### RECORDS SUPPLIED ###

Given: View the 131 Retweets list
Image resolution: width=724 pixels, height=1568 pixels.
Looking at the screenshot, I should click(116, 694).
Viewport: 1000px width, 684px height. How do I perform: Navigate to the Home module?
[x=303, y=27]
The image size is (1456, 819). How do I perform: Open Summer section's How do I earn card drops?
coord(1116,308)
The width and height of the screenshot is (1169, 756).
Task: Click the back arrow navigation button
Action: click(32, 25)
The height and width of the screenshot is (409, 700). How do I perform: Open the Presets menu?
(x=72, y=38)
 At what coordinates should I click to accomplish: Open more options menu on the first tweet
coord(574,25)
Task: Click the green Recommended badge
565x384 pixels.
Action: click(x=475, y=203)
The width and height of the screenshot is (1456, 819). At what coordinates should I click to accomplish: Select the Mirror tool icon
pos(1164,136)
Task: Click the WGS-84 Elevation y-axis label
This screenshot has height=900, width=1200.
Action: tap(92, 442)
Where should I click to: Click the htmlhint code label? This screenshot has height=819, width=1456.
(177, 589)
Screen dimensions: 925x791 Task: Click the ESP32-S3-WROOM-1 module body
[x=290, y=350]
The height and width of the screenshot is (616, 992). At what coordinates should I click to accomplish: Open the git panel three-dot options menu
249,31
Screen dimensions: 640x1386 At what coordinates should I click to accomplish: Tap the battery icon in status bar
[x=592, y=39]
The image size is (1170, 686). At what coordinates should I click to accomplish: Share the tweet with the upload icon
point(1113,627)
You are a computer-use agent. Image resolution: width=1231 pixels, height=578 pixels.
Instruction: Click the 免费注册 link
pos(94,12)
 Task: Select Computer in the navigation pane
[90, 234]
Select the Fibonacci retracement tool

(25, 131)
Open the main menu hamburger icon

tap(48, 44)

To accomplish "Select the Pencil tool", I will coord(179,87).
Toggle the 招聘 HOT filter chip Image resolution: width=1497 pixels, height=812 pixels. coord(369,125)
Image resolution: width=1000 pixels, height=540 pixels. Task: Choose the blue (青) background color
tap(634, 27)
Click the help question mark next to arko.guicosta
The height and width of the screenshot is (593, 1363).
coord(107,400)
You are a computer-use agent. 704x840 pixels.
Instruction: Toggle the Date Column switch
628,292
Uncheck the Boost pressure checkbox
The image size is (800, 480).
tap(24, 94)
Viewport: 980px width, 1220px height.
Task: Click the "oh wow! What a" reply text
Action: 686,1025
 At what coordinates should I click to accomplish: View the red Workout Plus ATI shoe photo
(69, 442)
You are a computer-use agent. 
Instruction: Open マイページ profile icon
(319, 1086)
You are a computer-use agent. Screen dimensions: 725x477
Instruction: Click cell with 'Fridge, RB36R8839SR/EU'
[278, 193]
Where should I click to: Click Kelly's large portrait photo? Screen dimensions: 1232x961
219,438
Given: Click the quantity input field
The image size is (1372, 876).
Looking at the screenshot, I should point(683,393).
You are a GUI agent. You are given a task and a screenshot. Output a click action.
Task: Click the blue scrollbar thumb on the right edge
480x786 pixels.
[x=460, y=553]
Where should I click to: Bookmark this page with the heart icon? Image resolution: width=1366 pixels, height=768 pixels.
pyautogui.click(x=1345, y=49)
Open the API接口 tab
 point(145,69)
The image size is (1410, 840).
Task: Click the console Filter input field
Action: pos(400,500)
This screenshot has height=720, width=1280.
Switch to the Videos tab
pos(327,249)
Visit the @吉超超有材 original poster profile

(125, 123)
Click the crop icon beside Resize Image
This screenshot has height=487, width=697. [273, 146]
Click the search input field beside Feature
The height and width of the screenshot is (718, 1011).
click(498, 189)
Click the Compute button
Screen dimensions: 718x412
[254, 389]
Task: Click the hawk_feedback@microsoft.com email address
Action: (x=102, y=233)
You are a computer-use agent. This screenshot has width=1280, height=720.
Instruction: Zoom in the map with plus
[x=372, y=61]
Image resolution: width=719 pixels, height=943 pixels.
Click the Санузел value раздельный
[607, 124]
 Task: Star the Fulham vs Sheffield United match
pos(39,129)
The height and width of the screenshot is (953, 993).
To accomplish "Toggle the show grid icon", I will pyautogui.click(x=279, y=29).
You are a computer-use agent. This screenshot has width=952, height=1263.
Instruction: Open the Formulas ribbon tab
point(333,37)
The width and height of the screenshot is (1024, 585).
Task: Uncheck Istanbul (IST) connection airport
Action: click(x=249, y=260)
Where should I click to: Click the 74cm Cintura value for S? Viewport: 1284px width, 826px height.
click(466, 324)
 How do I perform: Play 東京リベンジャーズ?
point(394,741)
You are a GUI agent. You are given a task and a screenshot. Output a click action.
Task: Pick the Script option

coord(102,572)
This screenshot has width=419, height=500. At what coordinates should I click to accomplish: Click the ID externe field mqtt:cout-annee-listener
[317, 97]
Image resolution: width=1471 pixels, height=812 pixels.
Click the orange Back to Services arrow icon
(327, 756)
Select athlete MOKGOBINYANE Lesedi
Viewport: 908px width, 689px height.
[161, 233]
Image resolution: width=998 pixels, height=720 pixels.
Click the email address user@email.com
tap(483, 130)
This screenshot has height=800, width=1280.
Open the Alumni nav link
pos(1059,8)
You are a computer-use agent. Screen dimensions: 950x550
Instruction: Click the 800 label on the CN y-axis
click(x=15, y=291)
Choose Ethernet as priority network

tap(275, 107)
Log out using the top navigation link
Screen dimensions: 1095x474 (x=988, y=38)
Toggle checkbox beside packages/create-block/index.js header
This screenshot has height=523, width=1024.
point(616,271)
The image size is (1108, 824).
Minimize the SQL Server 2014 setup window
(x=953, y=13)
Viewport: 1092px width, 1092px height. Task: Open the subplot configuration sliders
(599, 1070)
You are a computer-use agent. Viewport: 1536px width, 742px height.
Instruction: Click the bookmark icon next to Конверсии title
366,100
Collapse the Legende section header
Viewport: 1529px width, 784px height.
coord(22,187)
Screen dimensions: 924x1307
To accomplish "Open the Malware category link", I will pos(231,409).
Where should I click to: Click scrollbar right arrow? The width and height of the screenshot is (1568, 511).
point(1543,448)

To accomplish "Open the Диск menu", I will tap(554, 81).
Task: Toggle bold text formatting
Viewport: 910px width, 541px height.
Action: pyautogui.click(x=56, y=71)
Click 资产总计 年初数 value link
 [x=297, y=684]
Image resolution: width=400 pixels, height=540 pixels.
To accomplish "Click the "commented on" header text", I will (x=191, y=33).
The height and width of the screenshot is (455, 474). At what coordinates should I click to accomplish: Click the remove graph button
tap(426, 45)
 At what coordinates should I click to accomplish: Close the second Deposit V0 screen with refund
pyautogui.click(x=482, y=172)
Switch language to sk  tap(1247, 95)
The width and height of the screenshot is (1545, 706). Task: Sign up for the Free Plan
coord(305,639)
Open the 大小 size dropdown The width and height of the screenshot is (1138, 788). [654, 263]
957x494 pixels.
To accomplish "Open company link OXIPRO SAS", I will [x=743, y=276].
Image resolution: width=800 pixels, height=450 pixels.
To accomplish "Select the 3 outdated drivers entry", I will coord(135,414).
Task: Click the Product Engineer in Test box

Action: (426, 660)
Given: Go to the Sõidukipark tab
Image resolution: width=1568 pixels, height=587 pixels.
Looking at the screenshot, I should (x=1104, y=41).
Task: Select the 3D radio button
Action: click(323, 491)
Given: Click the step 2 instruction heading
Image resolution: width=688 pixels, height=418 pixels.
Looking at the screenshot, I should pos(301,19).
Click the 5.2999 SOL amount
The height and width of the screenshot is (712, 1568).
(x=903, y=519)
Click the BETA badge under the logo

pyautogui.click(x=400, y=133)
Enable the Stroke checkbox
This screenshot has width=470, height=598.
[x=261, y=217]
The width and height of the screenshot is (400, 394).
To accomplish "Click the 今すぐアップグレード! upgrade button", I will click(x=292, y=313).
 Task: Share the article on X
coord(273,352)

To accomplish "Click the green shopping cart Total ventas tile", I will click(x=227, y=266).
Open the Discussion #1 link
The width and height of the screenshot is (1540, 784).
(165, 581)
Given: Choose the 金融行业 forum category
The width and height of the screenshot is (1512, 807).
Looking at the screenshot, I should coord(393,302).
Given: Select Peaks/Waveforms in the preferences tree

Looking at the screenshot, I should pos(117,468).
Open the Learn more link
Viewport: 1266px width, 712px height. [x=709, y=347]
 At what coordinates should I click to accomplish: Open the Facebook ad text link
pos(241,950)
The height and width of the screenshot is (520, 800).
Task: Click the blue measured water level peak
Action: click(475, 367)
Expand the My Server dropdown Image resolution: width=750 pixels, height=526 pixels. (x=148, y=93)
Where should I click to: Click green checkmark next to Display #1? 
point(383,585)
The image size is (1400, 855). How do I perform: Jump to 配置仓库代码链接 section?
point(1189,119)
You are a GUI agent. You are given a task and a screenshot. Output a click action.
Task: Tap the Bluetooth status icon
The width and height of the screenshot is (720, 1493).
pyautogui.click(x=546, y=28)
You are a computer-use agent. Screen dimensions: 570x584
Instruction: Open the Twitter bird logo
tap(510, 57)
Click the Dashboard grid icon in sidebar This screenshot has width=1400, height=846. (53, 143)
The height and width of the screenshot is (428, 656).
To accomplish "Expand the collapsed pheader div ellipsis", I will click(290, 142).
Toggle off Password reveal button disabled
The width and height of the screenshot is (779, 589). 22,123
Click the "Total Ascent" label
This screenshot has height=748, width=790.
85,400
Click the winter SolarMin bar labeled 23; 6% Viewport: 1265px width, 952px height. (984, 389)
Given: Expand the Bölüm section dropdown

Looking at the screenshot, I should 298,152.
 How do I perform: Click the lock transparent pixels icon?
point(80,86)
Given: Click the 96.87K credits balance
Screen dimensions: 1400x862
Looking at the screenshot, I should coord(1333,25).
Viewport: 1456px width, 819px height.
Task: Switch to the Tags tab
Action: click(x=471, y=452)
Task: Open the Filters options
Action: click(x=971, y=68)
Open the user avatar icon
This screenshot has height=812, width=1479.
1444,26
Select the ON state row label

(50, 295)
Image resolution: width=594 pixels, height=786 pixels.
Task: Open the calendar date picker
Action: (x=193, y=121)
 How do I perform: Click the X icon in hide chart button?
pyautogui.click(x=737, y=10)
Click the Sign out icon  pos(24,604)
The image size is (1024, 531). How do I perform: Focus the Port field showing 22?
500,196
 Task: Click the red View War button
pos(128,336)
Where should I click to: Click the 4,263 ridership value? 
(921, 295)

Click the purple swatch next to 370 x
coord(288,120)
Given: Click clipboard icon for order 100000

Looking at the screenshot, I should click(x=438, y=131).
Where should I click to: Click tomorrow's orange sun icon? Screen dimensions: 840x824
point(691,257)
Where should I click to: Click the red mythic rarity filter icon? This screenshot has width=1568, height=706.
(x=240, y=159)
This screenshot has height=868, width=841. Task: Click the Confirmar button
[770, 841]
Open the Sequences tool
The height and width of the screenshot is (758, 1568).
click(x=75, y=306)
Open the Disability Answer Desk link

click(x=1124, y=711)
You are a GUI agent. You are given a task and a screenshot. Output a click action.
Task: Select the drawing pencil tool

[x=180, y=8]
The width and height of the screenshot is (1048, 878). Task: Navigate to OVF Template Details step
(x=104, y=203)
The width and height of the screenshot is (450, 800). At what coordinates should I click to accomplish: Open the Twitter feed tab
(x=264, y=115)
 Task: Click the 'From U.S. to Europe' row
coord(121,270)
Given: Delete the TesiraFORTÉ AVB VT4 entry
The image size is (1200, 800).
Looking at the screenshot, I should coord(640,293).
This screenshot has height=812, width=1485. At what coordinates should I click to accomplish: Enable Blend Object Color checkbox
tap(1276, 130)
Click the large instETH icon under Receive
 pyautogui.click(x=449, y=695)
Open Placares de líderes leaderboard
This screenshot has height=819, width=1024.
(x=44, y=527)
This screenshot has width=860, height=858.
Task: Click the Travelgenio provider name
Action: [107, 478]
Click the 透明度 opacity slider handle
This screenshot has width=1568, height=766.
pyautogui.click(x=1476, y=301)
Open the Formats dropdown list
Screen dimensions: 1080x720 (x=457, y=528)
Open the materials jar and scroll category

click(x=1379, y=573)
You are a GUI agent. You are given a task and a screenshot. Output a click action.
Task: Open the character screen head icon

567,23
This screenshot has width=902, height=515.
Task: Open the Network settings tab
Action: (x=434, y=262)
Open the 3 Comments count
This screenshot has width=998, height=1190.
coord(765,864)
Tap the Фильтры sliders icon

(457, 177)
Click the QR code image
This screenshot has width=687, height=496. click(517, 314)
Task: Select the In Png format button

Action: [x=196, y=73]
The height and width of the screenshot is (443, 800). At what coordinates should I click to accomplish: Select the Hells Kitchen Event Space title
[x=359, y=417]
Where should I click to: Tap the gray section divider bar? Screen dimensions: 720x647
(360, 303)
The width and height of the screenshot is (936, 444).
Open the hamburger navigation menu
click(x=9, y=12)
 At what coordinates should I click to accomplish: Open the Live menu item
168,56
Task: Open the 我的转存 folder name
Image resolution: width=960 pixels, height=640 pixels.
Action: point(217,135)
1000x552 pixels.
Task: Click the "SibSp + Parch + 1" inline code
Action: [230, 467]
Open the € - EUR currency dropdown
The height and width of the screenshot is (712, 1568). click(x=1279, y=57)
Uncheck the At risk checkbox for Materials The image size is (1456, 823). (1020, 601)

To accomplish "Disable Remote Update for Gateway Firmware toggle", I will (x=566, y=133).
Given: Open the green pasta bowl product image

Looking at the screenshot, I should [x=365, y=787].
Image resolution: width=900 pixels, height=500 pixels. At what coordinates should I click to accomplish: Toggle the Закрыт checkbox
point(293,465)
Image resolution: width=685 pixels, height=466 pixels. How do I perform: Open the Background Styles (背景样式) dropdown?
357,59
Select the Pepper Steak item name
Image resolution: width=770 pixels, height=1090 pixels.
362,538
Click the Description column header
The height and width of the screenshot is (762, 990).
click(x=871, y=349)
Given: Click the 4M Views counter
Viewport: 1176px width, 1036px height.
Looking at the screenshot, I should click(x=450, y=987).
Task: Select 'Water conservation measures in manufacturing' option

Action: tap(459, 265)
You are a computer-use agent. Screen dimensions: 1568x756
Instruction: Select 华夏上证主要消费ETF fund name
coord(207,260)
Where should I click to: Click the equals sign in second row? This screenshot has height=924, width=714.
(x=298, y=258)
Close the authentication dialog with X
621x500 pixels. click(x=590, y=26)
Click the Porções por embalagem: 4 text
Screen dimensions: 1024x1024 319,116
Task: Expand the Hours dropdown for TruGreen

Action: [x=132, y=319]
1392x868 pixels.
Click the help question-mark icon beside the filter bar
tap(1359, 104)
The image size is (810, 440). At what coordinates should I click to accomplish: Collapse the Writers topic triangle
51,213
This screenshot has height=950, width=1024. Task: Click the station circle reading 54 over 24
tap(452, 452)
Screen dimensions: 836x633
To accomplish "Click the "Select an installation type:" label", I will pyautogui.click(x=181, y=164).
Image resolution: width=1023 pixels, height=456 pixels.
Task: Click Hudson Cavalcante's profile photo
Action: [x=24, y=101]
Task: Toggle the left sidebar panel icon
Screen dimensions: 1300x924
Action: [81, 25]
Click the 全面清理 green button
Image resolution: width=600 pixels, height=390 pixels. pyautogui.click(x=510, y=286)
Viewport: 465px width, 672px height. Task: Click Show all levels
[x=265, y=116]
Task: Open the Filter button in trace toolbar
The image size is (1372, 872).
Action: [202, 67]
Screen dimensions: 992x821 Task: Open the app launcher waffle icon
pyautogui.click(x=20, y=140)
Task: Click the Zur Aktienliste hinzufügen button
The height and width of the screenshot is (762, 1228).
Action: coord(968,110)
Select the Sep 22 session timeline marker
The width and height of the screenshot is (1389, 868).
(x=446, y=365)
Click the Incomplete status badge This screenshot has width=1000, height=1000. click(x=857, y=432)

###

- **THE REQUEST**: Set down again, unchanged, the material from the line containing "Select the Fibonacci retracement tool" up to and including the line containing "Toggle the 招聘".

- **TASK SOLUTION**:
Select the Fibonacci retracement tool

(25, 131)
Open the main menu hamburger icon

tap(48, 44)

To accomplish "Select the Pencil tool", I will coord(179,87).
Toggle the 招聘 HOT filter chip Image resolution: width=1497 pixels, height=812 pixels. coord(369,125)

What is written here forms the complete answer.